East Coast Silting?

nortada

Well-Known Member
Joined
24 May 2012
Messages
15,555
Location
Walton-on-the-Naze.
Visit site
So what is really happening?

Having followed a number of threads & listened to various experts, is it true to say that there is a general silting up of the East Coast?

If so, what’s causing it, is anybody/thing to blame & what will be the long-term impact on on-water activities?
 
So what is really happening?

Having followed a number of threads & listened to various experts, is it true to say that there is a general silting up of the East Coast?

If so, what’s causing it, is anybody/thing to blame & what will be the long-term impact on on-water activities?

I blame the bloody windfarms.
All these underwater obstacles have got to have something to do with it.
 
It's been going on for a long time - things like windfarms probably don't help, but we cannot pin the entire blame on them. It's no accident that the eastern end of Kent is called the Isle of Thanet.
 
Brightlingsea has seen a major change in depths in the Northern arm of the creek ever since the sand barges ceased trading from Martins Farm. There seems to have been something of a knock on effect into the South channel as well, but not quite as bad as yotties are still ploughing up and down at all states of tide. The real changes have occurred in the main part of the creek ever since the building of Cell Block 'H' on the old shipyard site. There is a much wider expanse of silt in the river now notably along the Brightlingsea shore.

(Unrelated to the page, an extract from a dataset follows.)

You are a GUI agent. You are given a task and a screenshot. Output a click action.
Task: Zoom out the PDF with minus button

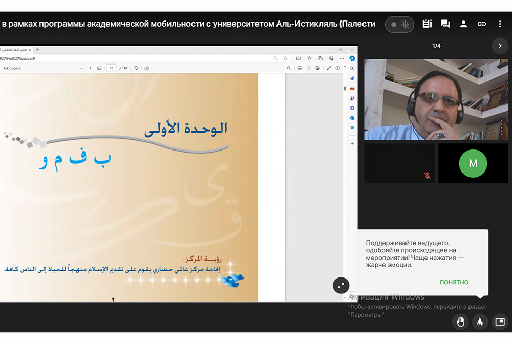(x=81, y=68)
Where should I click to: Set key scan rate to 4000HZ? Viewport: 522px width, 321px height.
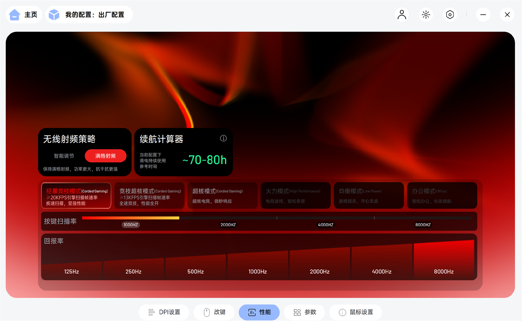point(325,225)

Still...what is better East Coast mud or South Coast crowds? Give me the mud any day of the week!
 
Long-term geological process, as Maby says.
However I do wonder if things might have speeded up recently, based on what's happening in our creek at Faversham.
Down here in the Swale there is a lot of suspicion about the massive dredging going on by the old Shellhaven, the new London Gateway container port site.
PS give me the mud any day of the week, too.
 
We were thinking of going to Iron Wharf next week, what's the creek like these days?
My comments were really about Oare Creek, where we berth; regarding Faversham Creek, as far as I know it's much as described in ECP Edn.3, although there has been some dredging at Faversham itself which may have changed some of the profiles a bit. I haven't been up to Iron Wharf since this has been done. The first part of the Creek, as you go round the left-hand bend past the red cans, and past the Wreck post on your right, has visibly shallowed, keep well out to the right as you pass the cans.
 
Last edited:
Historically speaking

Brightlingsea has seen a major change in depths in the Northern arm of the creek ever since the sand barges ceased trading from Martins Farm. There seems to have been something of a knock on effect into the South channel as well, but not quite as bad as yotties are still ploughing up and down at all states of tide. The real changes have occurred in the main part of the creek ever since the building of Cell Block 'H' on the old shipyard site. There is a much wider expanse of silt in the river now notably along the Brightlingsea shore.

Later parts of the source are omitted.